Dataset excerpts
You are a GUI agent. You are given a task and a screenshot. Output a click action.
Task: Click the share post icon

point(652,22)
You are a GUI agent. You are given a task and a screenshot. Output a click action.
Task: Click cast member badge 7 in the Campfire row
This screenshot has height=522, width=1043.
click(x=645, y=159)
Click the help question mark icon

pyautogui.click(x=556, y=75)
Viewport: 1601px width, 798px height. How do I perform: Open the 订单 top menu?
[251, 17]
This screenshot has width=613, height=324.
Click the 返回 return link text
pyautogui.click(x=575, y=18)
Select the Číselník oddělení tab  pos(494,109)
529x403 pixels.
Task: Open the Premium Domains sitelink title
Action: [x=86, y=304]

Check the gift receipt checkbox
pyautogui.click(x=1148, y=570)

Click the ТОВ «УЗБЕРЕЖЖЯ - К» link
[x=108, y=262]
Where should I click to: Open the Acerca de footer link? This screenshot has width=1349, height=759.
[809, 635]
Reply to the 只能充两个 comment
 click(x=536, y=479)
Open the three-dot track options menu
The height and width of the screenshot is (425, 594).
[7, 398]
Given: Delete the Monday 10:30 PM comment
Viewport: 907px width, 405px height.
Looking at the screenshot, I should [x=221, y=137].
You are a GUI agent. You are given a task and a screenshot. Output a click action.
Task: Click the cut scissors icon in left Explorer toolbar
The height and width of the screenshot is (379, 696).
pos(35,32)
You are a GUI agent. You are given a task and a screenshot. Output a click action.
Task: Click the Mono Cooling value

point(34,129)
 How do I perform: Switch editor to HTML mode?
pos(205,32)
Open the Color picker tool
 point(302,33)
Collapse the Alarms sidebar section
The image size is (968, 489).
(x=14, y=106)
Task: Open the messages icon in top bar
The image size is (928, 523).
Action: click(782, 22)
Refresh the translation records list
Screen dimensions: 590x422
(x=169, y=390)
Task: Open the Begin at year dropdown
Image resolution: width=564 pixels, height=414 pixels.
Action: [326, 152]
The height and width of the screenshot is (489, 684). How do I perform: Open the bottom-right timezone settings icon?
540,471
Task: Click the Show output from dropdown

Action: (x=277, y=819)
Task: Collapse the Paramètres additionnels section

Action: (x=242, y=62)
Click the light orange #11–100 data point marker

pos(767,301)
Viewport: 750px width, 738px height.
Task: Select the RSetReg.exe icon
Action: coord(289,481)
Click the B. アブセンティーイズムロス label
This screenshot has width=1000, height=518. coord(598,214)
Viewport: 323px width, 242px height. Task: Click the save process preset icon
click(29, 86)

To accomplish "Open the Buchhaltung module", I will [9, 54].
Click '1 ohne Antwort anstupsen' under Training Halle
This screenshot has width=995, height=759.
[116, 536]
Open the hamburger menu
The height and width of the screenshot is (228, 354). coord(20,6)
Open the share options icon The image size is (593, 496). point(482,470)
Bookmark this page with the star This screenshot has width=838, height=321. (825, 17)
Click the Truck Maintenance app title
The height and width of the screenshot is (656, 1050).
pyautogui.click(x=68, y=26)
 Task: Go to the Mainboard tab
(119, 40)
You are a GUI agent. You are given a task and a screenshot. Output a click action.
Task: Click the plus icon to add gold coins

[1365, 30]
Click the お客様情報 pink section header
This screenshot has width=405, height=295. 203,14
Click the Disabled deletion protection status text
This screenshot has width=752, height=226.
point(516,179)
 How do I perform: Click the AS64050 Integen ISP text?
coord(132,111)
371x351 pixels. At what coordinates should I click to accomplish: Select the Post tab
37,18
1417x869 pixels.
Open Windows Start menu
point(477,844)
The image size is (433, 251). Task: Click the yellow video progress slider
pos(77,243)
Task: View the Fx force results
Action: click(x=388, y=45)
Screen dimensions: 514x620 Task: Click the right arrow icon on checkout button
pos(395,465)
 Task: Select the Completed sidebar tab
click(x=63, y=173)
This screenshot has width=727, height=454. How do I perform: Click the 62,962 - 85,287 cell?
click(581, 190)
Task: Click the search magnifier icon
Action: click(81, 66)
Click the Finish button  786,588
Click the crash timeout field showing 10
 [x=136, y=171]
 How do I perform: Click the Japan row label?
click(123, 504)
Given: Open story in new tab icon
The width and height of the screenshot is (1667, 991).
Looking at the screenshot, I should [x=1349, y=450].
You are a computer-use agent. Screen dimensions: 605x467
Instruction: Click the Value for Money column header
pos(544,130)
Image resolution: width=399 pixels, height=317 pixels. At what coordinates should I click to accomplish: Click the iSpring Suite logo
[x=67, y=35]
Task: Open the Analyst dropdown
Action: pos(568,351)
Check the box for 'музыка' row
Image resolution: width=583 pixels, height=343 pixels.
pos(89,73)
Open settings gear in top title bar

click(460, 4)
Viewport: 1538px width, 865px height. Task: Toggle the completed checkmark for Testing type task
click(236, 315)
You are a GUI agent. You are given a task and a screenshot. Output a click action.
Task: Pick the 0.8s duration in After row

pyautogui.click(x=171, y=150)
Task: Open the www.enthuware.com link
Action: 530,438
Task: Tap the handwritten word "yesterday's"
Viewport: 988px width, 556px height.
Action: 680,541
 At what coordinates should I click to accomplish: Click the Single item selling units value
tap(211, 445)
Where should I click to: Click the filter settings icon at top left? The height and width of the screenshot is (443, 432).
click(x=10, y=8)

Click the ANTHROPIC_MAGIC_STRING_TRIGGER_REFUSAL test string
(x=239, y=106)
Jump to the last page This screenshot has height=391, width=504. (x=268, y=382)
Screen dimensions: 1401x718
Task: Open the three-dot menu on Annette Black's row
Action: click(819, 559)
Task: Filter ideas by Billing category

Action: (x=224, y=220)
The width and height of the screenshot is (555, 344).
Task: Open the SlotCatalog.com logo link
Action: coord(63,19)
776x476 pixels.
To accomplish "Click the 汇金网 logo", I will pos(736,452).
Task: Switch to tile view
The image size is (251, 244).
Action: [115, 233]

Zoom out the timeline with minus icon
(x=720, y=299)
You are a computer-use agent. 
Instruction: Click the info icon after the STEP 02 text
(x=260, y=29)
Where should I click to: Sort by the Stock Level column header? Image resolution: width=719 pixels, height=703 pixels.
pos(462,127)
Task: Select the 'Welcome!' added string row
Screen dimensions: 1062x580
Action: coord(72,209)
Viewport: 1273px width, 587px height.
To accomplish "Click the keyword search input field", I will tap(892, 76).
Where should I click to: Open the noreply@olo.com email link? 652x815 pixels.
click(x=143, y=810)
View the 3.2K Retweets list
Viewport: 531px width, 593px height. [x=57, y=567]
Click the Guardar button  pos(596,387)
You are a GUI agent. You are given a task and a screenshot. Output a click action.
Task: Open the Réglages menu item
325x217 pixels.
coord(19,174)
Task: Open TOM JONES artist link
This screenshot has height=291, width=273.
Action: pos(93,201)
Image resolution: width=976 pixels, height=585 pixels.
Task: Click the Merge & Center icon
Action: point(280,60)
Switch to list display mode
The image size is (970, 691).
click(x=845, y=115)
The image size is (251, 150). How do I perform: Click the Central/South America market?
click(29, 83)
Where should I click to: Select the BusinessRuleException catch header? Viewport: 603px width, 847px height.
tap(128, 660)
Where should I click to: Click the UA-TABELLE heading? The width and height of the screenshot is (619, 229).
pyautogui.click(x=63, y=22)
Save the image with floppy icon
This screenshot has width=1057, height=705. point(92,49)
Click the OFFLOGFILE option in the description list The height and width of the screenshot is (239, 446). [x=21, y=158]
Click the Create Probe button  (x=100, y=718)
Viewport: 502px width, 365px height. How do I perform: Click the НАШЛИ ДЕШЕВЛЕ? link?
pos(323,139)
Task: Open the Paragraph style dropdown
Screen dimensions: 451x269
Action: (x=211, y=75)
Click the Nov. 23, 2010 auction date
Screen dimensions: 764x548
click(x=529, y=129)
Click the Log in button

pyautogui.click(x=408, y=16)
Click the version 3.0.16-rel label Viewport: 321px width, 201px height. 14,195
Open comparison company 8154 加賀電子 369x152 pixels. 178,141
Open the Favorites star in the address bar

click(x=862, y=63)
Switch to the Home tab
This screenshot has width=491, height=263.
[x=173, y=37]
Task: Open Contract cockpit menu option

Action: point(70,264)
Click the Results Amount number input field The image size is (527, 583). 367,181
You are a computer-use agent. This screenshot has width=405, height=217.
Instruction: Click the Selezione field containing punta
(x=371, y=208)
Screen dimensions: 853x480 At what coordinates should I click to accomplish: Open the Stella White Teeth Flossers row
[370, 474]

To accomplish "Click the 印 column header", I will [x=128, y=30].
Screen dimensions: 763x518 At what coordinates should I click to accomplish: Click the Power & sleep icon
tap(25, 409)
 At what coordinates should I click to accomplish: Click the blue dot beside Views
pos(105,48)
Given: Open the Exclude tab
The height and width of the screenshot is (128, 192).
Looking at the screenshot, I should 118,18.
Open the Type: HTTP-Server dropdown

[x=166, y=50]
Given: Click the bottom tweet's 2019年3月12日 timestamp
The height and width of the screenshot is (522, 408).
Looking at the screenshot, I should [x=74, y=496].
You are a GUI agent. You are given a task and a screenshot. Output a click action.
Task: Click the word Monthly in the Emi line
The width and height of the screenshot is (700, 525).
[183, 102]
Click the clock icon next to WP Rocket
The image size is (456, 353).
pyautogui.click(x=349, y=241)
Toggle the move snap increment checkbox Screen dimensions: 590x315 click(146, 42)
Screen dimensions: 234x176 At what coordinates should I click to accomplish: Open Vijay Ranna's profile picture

What to do
Please reply with an exact copy of the lines above, starting at the first and ending at the line that holds "This screenshot has width=613, height=324.".

Exercise solution
You are a GUI agent. You are given a task and a screenshot. Output a click action.
Task: Click the share post icon

point(652,22)
You are a GUI agent. You are given a task and a screenshot. Output a click action.
Task: Click cast member badge 7 in the Campfire row
This screenshot has height=522, width=1043.
click(x=645, y=159)
Click the help question mark icon

pyautogui.click(x=556, y=75)
Viewport: 1601px width, 798px height. How do I perform: Open the 订单 top menu?
[251, 17]
This screenshot has width=613, height=324.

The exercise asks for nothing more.